═════ DATA EXCERPTS

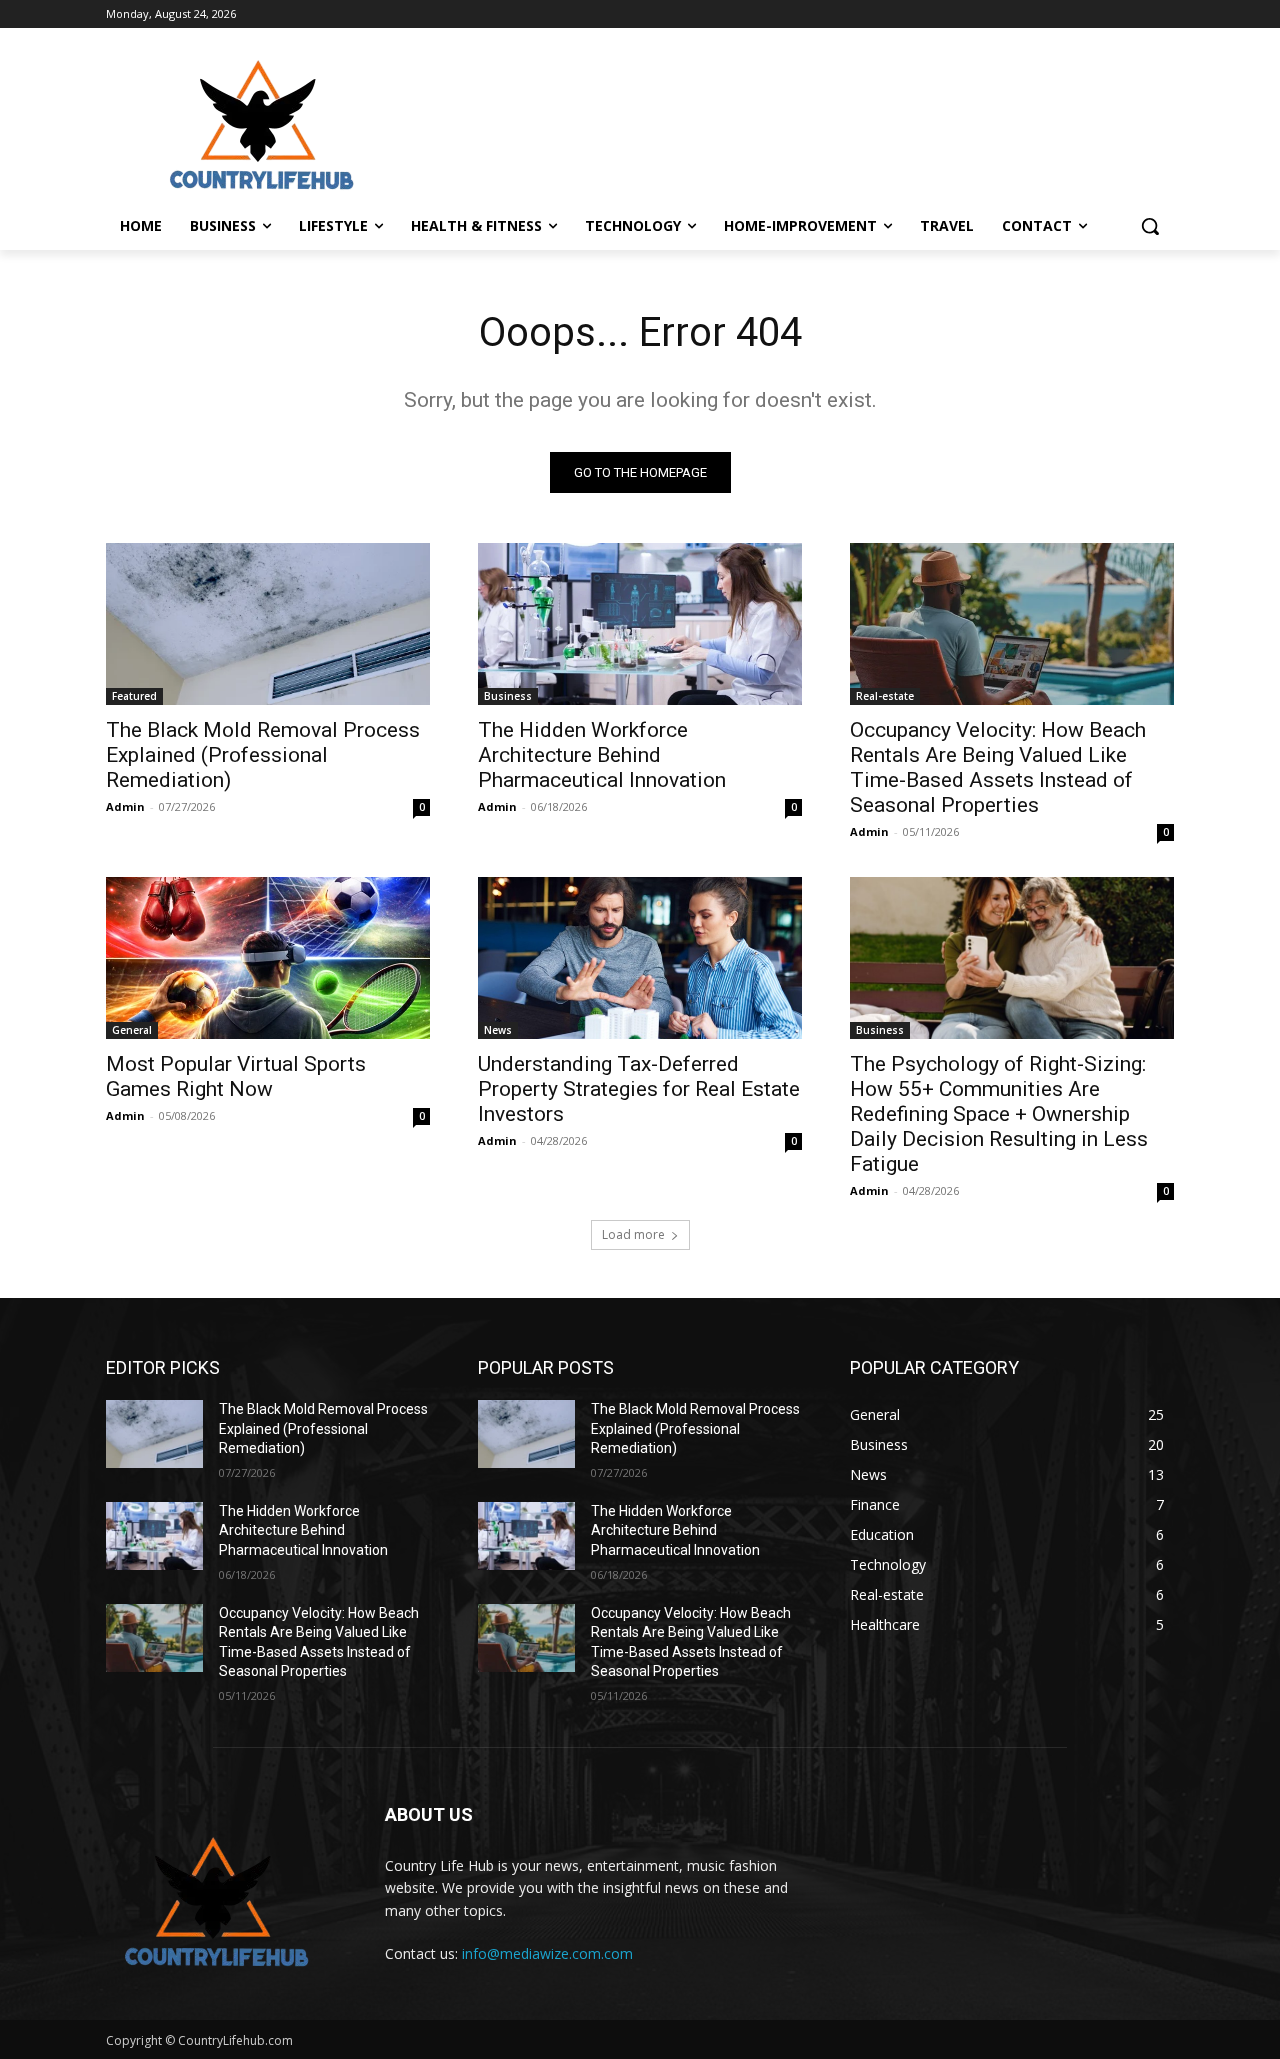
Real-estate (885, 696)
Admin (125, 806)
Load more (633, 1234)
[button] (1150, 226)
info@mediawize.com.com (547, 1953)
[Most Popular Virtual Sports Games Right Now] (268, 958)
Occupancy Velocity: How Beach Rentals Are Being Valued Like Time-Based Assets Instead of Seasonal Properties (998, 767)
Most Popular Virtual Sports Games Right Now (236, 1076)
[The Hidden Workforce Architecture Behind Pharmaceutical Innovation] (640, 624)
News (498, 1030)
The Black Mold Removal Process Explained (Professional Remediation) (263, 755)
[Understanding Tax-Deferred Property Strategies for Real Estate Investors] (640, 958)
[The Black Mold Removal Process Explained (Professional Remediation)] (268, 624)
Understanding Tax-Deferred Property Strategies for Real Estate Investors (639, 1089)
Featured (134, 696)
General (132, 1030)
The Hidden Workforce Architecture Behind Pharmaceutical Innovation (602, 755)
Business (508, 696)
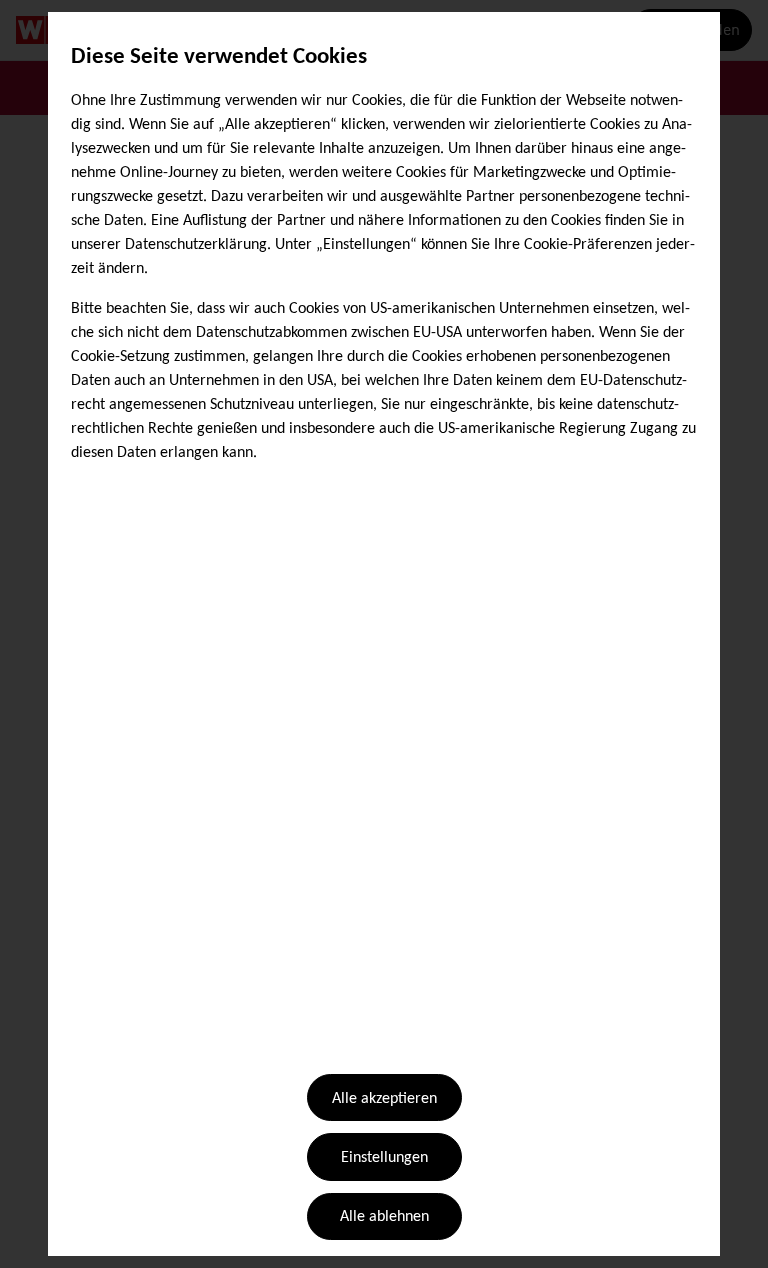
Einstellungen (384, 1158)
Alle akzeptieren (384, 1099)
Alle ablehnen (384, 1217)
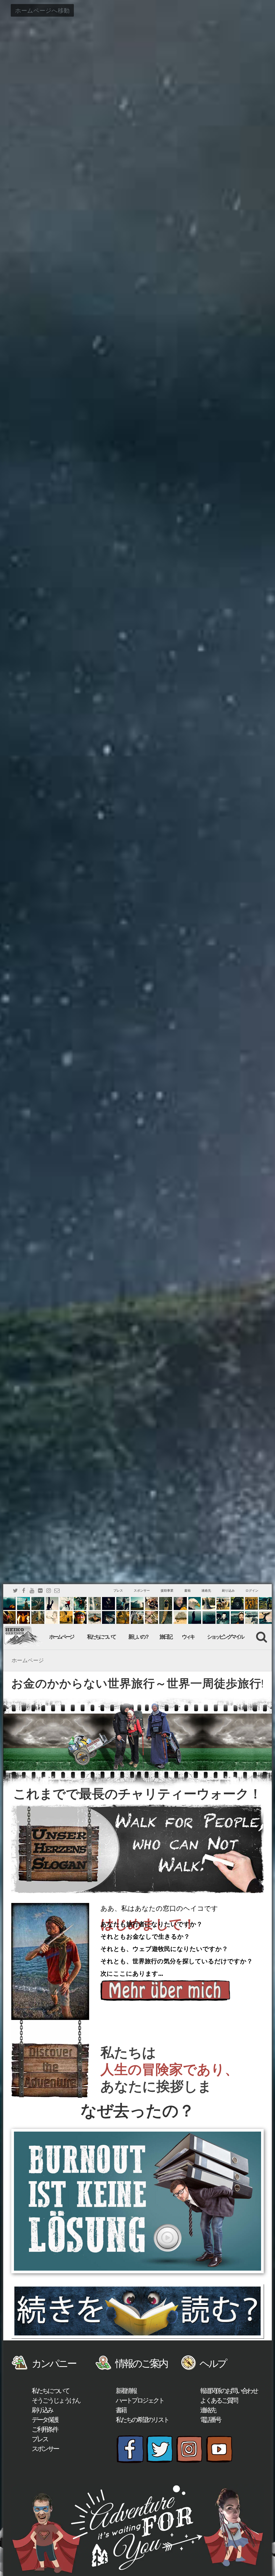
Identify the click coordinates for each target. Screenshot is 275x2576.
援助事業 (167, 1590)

══════════

ACTIVITY —
Beginning with the line that holds "Identify the click", copy the entries exactly to their last line, and leave out every earlier line.

EXERCISE ANSWER —
Identify the click coordinates for each target. Screenshot is 275x2576.
援助事業 (167, 1590)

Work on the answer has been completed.